Problem details:
Each line below from the one containing "ebushka.com (274, 143)" through the one containing "Домашнее порно (88, 399)" is to be given again exactly, and no line outside that span.
-.-.-
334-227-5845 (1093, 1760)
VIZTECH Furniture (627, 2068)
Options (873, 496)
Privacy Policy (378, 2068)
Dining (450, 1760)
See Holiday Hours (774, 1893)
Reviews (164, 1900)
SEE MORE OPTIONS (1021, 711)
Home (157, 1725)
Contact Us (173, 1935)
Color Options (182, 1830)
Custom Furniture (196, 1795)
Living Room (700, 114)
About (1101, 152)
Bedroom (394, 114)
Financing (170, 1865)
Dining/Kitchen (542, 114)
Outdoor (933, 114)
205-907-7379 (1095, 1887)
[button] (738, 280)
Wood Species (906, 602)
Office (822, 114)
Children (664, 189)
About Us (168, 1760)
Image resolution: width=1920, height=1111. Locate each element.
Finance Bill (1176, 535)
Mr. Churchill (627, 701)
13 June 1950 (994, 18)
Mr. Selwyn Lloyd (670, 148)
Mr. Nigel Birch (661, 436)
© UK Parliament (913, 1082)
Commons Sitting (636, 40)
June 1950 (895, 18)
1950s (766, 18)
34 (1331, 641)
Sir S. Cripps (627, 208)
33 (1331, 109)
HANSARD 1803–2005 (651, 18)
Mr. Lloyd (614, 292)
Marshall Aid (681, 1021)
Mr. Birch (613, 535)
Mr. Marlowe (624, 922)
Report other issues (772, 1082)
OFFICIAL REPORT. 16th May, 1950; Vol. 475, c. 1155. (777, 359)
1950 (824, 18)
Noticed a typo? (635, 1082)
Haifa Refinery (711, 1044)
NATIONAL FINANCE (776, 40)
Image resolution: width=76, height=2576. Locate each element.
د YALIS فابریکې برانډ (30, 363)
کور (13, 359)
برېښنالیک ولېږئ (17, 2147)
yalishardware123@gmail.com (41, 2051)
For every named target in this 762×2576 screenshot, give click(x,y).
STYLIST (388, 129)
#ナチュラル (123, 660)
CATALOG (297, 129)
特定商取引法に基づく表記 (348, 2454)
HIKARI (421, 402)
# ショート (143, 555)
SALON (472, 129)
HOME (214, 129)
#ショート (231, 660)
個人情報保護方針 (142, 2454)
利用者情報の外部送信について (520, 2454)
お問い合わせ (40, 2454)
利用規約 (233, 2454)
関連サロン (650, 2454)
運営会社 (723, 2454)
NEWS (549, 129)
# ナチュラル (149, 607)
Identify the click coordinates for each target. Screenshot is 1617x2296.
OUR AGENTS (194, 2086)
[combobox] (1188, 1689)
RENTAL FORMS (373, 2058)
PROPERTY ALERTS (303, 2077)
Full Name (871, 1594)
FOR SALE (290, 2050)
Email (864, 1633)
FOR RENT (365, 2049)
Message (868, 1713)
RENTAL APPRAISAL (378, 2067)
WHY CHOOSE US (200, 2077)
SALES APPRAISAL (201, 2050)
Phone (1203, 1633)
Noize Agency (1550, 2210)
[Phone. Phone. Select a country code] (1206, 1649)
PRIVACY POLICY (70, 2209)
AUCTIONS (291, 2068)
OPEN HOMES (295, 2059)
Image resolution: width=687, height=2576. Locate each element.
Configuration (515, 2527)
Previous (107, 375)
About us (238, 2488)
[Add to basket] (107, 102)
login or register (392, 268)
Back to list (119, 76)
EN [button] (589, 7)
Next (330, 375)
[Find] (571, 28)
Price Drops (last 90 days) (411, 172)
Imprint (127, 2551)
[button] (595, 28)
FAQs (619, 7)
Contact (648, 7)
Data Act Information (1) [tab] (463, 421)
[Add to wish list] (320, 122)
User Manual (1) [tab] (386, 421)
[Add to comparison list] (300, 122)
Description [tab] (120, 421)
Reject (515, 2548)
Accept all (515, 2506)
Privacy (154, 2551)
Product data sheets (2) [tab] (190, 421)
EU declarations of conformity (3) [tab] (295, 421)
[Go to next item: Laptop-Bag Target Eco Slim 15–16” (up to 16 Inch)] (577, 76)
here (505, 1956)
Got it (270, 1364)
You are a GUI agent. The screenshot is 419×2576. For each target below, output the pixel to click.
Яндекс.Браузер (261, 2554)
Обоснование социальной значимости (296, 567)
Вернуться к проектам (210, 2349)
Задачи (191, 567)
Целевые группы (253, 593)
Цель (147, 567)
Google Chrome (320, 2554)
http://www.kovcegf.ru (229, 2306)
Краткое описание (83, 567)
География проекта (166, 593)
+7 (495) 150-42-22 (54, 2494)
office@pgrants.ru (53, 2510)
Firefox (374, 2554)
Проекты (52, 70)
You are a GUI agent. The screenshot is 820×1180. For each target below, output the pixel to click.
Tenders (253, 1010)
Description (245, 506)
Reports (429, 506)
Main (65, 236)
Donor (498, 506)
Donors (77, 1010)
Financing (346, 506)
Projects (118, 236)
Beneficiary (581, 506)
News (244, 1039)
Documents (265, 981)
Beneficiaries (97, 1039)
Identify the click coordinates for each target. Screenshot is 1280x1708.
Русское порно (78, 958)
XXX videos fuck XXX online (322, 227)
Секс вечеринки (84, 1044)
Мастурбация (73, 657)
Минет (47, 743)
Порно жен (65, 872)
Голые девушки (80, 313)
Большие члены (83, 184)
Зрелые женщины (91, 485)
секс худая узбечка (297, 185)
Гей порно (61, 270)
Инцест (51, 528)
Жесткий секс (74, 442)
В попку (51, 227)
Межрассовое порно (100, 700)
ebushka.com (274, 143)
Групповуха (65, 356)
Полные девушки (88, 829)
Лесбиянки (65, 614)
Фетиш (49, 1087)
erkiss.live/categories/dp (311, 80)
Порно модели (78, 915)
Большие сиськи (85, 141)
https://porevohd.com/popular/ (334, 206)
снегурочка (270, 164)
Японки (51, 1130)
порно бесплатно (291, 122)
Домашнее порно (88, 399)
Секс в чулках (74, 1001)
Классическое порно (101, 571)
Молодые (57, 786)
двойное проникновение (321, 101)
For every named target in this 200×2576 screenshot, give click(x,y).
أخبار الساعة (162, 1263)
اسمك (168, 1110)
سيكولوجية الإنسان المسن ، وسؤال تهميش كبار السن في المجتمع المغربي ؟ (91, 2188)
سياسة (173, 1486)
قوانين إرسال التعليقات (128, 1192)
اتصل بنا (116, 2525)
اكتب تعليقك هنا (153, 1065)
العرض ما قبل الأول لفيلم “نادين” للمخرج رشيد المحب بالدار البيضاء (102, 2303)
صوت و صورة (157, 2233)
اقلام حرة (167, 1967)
-.-.-
Task result:
ebushka.com (274, 143)
Групповуха (65, 356)
Полные девушки (88, 829)
Лесбиянки (65, 614)
Фетиш (49, 1087)
erkiss.live/categories/dp (311, 80)
Порно модели (78, 915)
Большие сиськи (85, 141)
https://porevohd.com/popular/ (334, 206)
снегурочка (270, 164)
Японки (51, 1130)
порно бесплатно (291, 122)
Домашнее порно (88, 399)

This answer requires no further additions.